Got this info in an email. Bank of America gave federal investigators information from 211 customers who made purchases in DC before and after the riot.









Security experts blast Bank of America for helping feds in Capitol riot probe


Security experts — including the NYPD’s former top cop — ripped Bank of America for reportedly handing over customer data to the feds probing the Capitol riots, warning Saturday of a “fishing exped…




nypost.com





I got rid of my BOA card years ago when they started foreclosing on non-customers and BOA announced they didn't want their cards used for ammo and firearm purchases.


----------



## RJ2019 (Aug 27, 2019)

How is BofA still in business? I often wonder... probably do a lot of government accounts and such.


----------



## Hiro (Feb 14, 2016)

The riots were in Kenosha, Portland and other areas that had complicit governors and mayors. The 1/6 kabuki theater was just that. The little move covers the big move. 

Anyway, carry on.....many of us see the players and they show their hands.


----------



## doc- (Jun 26, 2015)

RJ2019 said:


> How is BofA still in business? I often wonder... probably do a lot of government accounts and such.


The purpose of those BO Administration banking laws was to get rid of small, community banks. All those regulations were intended to make it too expensive for them to compete. That eaves us with 5 super-sized banking outfits ("too large to fail") who are now appreciative of the govt and complicit with them...

.It's not that they gave up the info to the govt it's that they gave it up without a warrant.

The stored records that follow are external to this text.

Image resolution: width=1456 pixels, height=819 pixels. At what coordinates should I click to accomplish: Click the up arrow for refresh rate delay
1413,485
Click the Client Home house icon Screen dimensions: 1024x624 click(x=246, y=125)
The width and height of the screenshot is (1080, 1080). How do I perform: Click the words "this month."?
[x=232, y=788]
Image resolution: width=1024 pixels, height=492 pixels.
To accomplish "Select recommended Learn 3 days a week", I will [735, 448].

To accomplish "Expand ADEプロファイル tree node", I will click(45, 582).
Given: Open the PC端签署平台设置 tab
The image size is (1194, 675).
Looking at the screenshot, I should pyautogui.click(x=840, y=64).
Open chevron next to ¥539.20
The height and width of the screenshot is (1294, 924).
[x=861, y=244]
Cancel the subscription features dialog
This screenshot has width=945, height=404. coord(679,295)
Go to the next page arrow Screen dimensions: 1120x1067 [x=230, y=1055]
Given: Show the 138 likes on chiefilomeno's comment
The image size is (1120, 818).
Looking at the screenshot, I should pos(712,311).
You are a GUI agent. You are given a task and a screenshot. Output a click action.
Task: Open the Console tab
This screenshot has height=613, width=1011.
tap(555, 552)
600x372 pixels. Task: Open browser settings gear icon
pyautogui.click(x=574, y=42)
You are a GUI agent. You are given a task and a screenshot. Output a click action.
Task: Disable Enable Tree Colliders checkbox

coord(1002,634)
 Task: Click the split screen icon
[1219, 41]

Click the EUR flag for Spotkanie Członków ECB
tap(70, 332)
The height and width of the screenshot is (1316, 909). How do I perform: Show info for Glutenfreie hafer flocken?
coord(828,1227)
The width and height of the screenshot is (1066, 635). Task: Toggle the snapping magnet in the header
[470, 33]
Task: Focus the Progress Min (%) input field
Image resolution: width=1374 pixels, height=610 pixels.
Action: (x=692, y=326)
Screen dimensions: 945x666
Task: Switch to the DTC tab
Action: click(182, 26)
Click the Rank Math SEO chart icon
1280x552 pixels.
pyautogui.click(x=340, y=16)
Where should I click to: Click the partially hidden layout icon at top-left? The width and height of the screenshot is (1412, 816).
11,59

BTW- that's why the gov want so do away with cash and go to all credit cards-- not so they get more revenue, but so they can track you better.


----------



## HDRider (Jul 21, 2011)

You have to wonder about the coming years


----------



## GTX63 (Dec 13, 2016)

Maybe read those privacy notice letters you get in the mail from your bank/investment/cable/credit card/insurance/etc company before you throw them in the trash next time, at least so you can say you have.


----------